Living on Less Than You Earn

  • Over the years I've come across various books and courses on saving money.  Some were helpful, some partially helpful, and some not so helpful.  One book I will never forget suggested making your own cleaners out of ingredients such as baking soda, vinegar, etc.  The cleaner I made out of baking soda and vinegar was a disaster because it left streaks of white residue all over the surfaces cleaned.  It also took a fair amount of time to make when I could have purchased a bottle of similar "gritty cleaner" at the dollar store for only a dollar and saved the time making my own.  Humorous Lesson for me:  know when it makes more sense to buy something verses taking the time to make it yourself.
  • Repair only when necessary or if it makes sense.  For example, I have small cracks on my kitchen counter.  Would it make sense to replace the whole counter now or to invest in paying off other debt?  

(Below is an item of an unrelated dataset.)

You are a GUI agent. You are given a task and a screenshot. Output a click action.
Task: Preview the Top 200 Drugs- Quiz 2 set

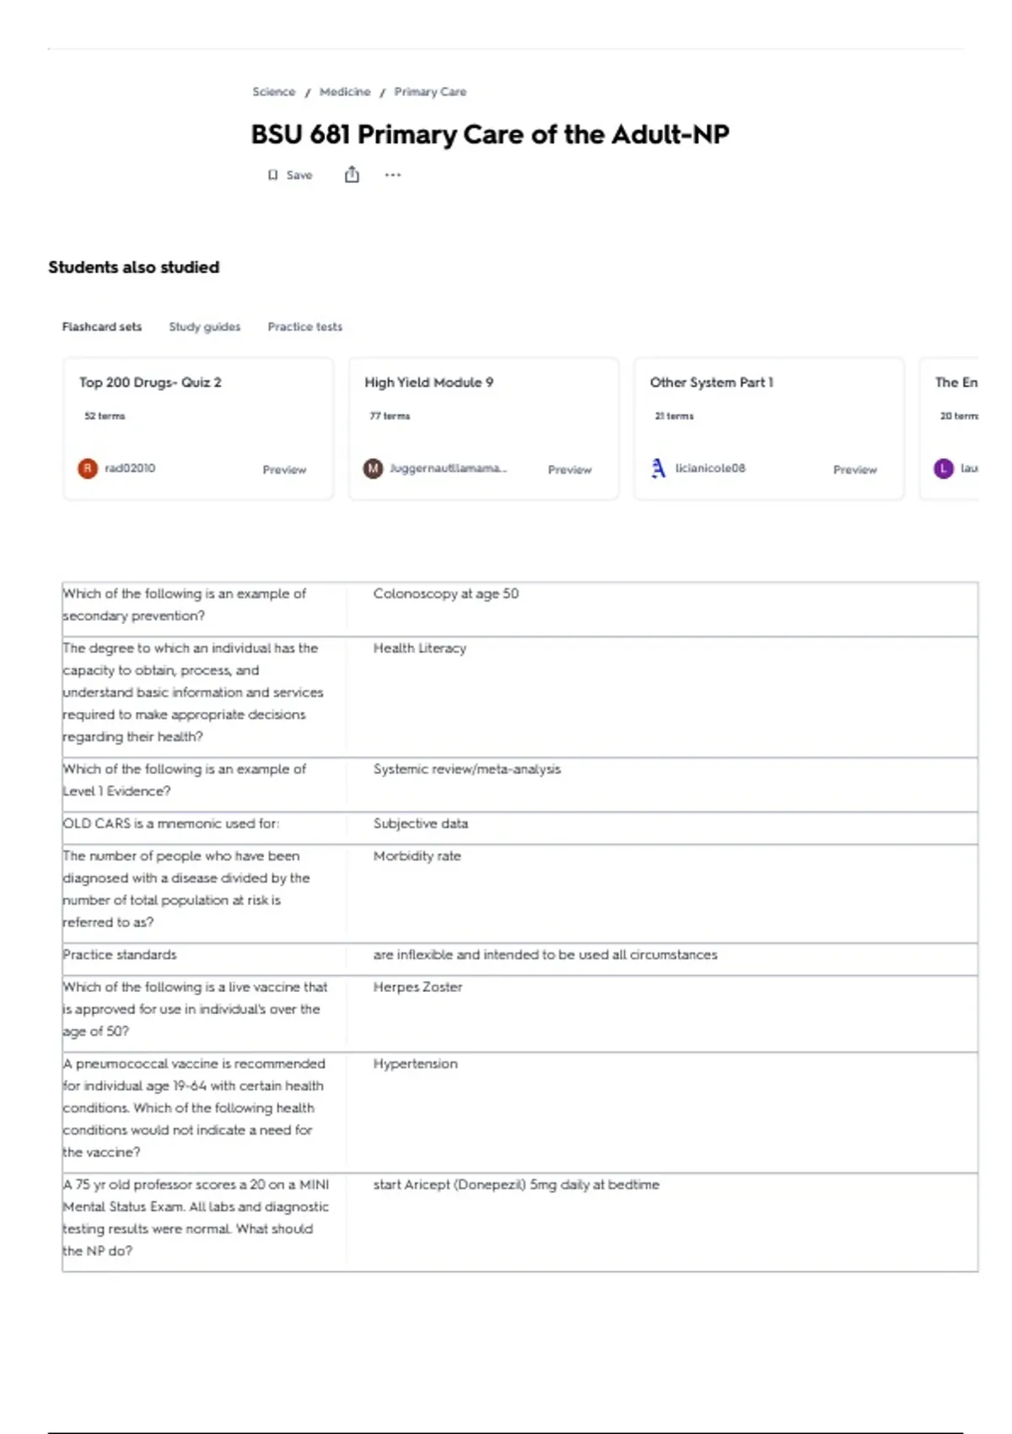[284, 470]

Living on Less Than You Earn

  • Understand the difference between investments and expenses.  For example, paying a couple of extra dollars for organic apples vs. nonorganic could be seen as an investment in your health.  Buying items like CD's and books to educate and inspire could be seen as an investment in your own knowledge, mental health, growth, and livelihood.
  • Pay yourself and give in faith first if applicable.  Some of us are people of faith and believe in giving to God and/or a cause.  Another "side of the same coin" to me is paying yourself first.  When I say "paying yourself first" what I mean is to pay off your debts completely and invest in assets like businesses that produce or will produce a profit or other investments that grow in value over time.  

Summing It Up

Putting it all together in order to live on less than you earn you need to consider some of these things:  Use a budget or PPM, use coupons when it makes sense and selectively chose where you shop, watch habits with utility usage and evaluate annually providers, know when it makes sense to buy something vs. making it yourself, repair only when necessary, understand the difference between investments and expenses, and pay yourself and give in faith first if applicable.

Now You Can Do It

So what are your "takeaways" from this article?  Do you need to work on a budget or PPM?  Do you need to start using coupons and be more selective where you shop?  Are you watching your utility usage and evaluating providers annually?  Do you know when to buy something and when to make it yourself?  Do you repair only when necessary?  Do you understand the difference between investments and expenses?  Do you pay yourself and give in faith first if applicable?